By Theodore Marmor and Jerry L. Mashaw
Not since Medicare was enacted in June 1965 has the program been front-page news so often – and the source of such confusion.
Now, as then, critics claim the reform package is inadequate or misguided, supporters use the language of “acceptable compromise” to soothe worried constituents, and most Americans do not have the foggiest idea what the reform would mean.
In 1965, the enactment of Medicare – a health-care insurance program for people over age 65 – was assured because the Democratic Party had routed the Republicans the year before and Congress was overwhelmingly Democratic. In 2003, changes are again being driven by politics, but this time by the increasing potency of the prescription-drug benefit as a weapon of political warfare that is threatening both Democrats and Republicans if it is not solved.
The Medicare prescription drug benefit issue dominated campaigns for the Senate, the House and, to a lesser extent, the presidency during the last few election cycles. With drug prices escalating and seniors being hit hard, the battle for the votes of the elderly often revolved around this issue.
The result was a confused jumble of Republican and Democratic candidates slamming each other with their competing visions. Now, to take it off the table, they’ve decided to reach a compromise.
To do so, both were prepared to sacrifice crucial features of their traditional policy aspirations. The Democrats agreed to give up a generous drug benefit that would have paid for the lion’s share of pharmaceutical bills. The Republicans agreed to a strategic compromise, no longer insisting that the drug benefit be only for those willing to join private health insurance plans.
The prescription drug coverage that will probably emerge from this Congress will disappoint almost every likely beneficiary. Why? The concessions required of both parties made certain that the available funds for reform could not finance the more generous benefits the parties had advertised.
The Bush administration insisted on a $400-billion budget limit over 10 years, one-half the amount the Democratic reform had presumed. The Republicans had to accept the Democratic demand that benefits be available to all the elderly and disabled, not just those willing to join private insurance plans. All the benefit plans under consideration thus include more eligible recipients than the Republicans had wanted and a much lower budget constraint than the Democrats had presumed.
The result: Either reform would address only catastrophic expenses in the first instance or, to give the impression of wider coverage, it would have convoluted, almost unintelligible, sharing of costs with patients.

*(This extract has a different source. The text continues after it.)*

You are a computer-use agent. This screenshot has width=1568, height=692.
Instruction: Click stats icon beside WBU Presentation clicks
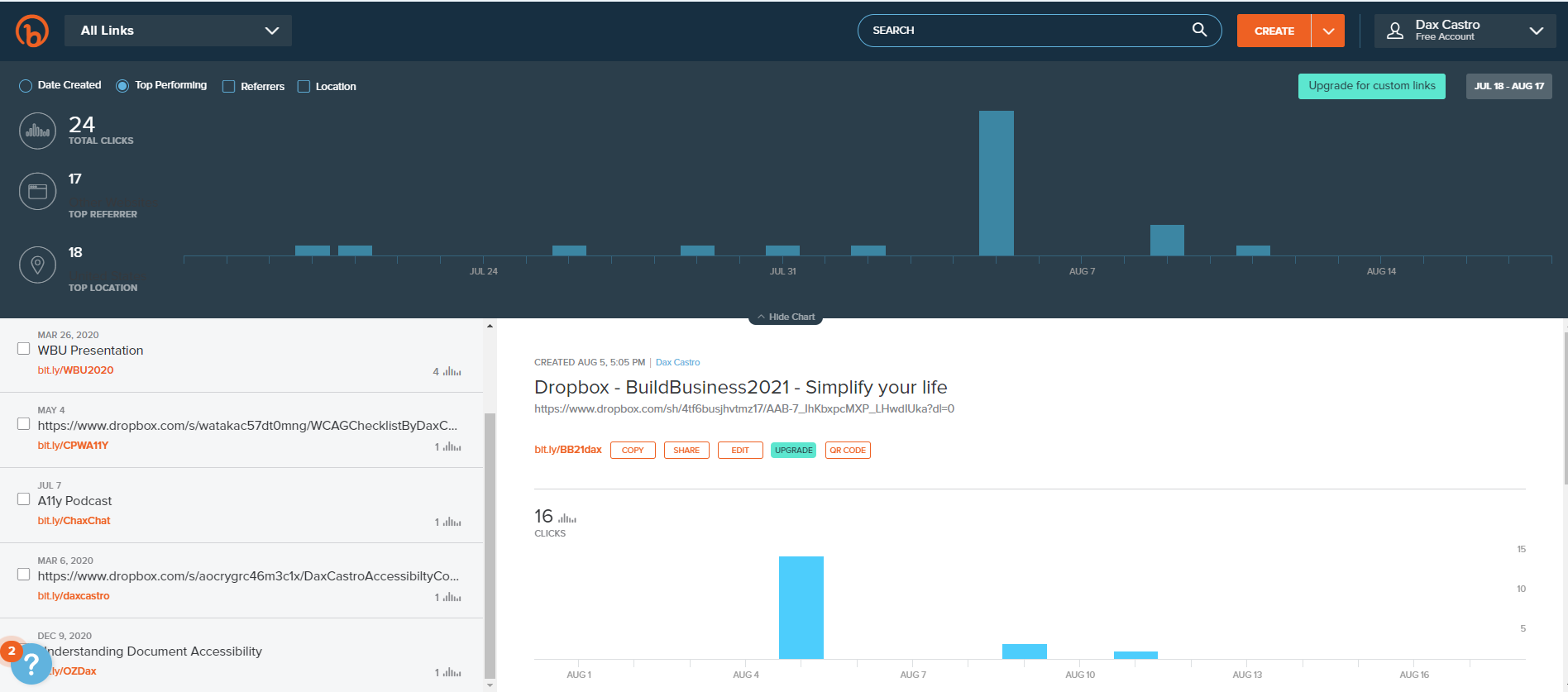pos(452,372)
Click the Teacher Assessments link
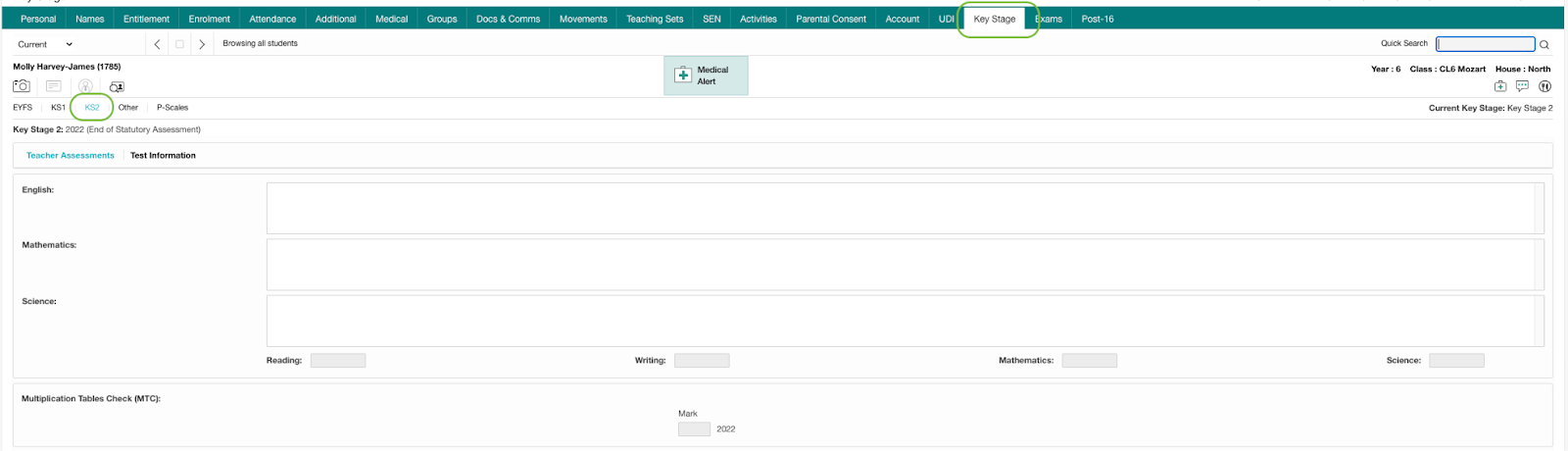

We are getting the latter, Rube Goldberg plan. The Senate version of prescription drug coverage features premiums set by federal guidelines, deductibles ($275 a year), co-insurance (50 percent cost-sharing by the recipients up to $4,500 a year) and gaps in coverage (no coverage from $4,500 to $5,800 in drug expenditures).
Few Medicare beneficiaries will be able to make sense of these benefits. They provide neither full protection against financial catastrophe from drug outlays nor the cost savings of a broader plan with workable cost controls.
But is this muddle a step in the right direction, a step likely to lead to revisions over time that would provide adequate coverage at reasonable cost? Medicare’s history of incremental reform in hospital and medical benefits suggests skepticism.
Partial measures on this large a scale typically make incremental adjustments more difficult, because the beneficiaries who are financially able to buy additional gap-filling insurance diminish the squeaky wheels who would pressure Washington for reform. Yet events may force later revision.
The plan is so complex that the government may not be able to implement what Congress passes. And no one knows whether private insurers will believe that participation will be profitable.
The compromise prescription drug bill poised to pass in this Congress fails to achieve anyone’s sensible goals. Whether initial failure will breed later success is far less certain.